> _Extracted entries_:
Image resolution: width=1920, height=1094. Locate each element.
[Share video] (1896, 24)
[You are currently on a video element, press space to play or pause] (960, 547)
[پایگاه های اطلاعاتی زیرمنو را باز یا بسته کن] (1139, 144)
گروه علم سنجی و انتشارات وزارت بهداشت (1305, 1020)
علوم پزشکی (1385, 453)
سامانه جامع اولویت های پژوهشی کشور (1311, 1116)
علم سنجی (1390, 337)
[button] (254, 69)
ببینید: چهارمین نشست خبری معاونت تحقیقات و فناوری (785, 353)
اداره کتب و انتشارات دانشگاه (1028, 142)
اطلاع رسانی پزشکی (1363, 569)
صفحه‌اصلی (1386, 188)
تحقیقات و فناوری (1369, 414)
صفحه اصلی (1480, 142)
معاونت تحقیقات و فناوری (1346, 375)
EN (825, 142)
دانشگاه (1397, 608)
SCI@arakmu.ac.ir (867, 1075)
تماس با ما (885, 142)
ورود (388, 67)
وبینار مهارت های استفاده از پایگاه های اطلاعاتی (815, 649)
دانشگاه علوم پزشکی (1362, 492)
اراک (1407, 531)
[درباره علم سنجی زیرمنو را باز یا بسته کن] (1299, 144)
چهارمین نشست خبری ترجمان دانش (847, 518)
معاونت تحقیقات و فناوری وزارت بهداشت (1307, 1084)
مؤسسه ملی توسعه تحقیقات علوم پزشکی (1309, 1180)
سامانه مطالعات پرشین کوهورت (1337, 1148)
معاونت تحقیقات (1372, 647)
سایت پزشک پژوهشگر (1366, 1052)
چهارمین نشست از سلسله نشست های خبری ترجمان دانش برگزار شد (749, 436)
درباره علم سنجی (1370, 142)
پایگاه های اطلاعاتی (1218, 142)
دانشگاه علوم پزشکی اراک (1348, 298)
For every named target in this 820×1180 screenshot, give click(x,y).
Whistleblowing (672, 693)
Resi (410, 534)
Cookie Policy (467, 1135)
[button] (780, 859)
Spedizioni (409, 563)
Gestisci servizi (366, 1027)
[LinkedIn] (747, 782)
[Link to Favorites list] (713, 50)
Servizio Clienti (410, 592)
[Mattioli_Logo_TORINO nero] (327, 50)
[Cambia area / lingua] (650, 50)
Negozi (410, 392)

> _Problem statement_: Extract every line of the data above that contains the string "اطلاعاتی". Matching is case-sensitive.

> _Completed exercise_:
[پایگاه های اطلاعاتی زیرمنو را باز یا بسته کن] (1139, 144)
وبینار مهارت های استفاده از پایگاه های اطلاعاتی (815, 649)
پایگاه های اطلاعاتی (1218, 142)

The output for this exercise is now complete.